Sie stieß die Luft aus und fuhr sich durch die Haare.
Dann schwang sie ihre Beine aus dem Bett und erhob sich. »Bleib liegen«, bat ich, doch da war es schon zu spät. Sie trat auf mich zu und schlang ihre Arme um mich, bevor sie sich an mich schmiegte, als würde sie mich damit trösten wollen.
Diese unerwartete Nähe ließ mein Herz höherschlagen. Ihr Duft stieg mir in die Nase und ließ mich schaudern.
Ich schlang meine Arme ebenfalls um sie und atmete tief ein.
Ohne mir groß Gedanken darum zu machen, begann ich, sanft ihren Rücken zu streicheln, um sie zu beruhigen.
In dem Moment schien sie zu bemerken, was sie getan hatte und zuckte leicht, doch ich ließ nicht los. Ich wollte nicht, dass sie sich zurückzog. Im Moment brauchte ich ihre Nähe sehr.
Mirani hob langsam ihren Kopf. Ihre silbernen Augen blickten zu mir auf und funkelten. Nicht fragend, aber neugierig und abwartend.
Ich hielt die Luft an, während ich ihr Gesicht musterte und mich fragte, was ihr Blick zu bedeuten hatte.
Ohne es zu wollen, landete mein Blick immer wieder auf ihren zarten, rosafarbenen Lippen.

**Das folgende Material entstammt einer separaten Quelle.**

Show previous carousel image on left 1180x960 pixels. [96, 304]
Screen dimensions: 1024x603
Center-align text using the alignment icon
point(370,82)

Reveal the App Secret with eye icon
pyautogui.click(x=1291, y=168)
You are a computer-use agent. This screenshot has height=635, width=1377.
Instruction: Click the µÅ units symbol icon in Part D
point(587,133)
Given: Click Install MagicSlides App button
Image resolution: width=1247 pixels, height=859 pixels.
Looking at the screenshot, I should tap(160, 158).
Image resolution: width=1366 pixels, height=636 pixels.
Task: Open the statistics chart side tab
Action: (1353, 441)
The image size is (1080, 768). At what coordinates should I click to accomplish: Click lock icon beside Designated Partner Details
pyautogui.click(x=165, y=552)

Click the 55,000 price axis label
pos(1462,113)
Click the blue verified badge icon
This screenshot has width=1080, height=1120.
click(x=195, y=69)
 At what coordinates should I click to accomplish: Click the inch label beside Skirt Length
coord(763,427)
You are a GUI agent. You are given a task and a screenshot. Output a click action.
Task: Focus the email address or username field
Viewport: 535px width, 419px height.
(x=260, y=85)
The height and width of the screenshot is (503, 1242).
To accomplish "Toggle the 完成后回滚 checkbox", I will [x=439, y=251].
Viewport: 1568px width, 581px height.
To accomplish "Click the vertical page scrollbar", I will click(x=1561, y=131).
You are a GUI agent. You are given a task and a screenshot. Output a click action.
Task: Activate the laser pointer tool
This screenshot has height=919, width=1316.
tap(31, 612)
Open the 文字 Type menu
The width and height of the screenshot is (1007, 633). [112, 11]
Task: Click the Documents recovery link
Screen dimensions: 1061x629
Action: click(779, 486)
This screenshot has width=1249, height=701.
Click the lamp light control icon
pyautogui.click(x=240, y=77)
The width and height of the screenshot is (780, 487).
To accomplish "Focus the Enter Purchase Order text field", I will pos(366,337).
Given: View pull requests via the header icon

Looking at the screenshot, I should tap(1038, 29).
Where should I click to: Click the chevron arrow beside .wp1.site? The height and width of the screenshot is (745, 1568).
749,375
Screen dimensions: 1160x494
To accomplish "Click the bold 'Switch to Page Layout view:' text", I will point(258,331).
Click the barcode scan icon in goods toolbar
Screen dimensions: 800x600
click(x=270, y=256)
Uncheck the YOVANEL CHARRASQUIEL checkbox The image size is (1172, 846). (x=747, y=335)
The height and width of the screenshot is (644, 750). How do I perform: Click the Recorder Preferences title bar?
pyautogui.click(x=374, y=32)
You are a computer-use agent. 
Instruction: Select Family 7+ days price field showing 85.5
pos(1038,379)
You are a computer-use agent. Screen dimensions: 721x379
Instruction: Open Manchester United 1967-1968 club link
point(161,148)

Sie zuckte nicht, als ich ihr immer näher kam und ich fragte mich nicht, was ich hier überhaupt tat.
Erst, als sich unsere Lippen berührten und ein angenehmer Schauer meinen ganzen Körper packte, wurde mir bewusst, dass ich sie gerade küsste.
Doch noch überraschter war ich darüber, dass sie vorsichtig und tastend meinen Kuss erwiderte.
Die Art, wie sich ihre Lippen bewegten und wie sie ihre Augen schloss, sagten mir, dass sie nicht abgeneigt war. Sie genoss es, war aber vorsichtig, ja regelrecht unsicher.
Es war ihr Atem, der sich mit meinen vermischte, ihre Wärme, die mich umhüllte und wie sich ihre Finger vorsichtig in meinen Rücken krallten, was diesen Moment so besonders machte.
Ich spürte in mir kein Rauschen, keine Gier, nur der Frieden des Moments, der mich dazu bewegte, meine Augen zu schließen.
Das hatte ich noch nie getan, doch ich wollte sie mit all meinen Sinnen spüren.
Ich war verwundert, aber nicht verwirrt.
Obwohl mich das Gefühl von Verwundbarkeit überkam, fühlte ich mich doch sicher.
Sicher in der Umarmung einer Frau, die in mir den Drang weckte, sie für immer an mich zu drücken und sie nie wieder loszulassen.